▶ [Stored data]
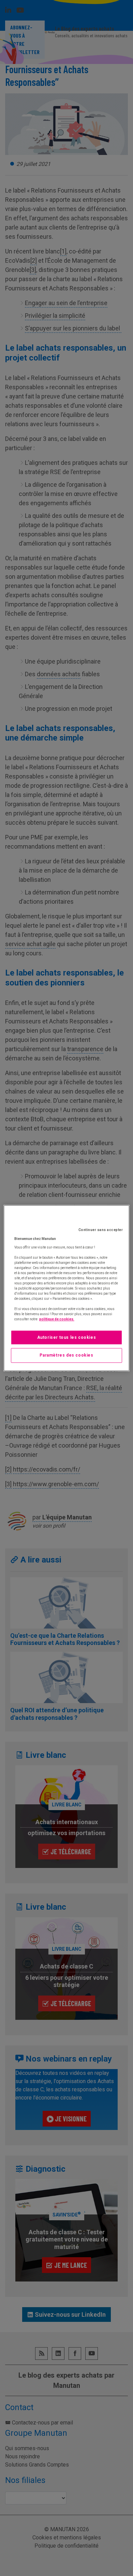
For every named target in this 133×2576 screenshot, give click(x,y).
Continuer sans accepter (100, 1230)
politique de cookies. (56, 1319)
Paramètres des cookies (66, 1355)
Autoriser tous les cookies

▶ [REQUIRED WORK] Copy task for the entries above: every line with the string "cookies".

▶ [THE COMPLETED TASK]
politique de cookies. (56, 1319)
Paramètres des cookies (66, 1355)
Autoriser tous les cookies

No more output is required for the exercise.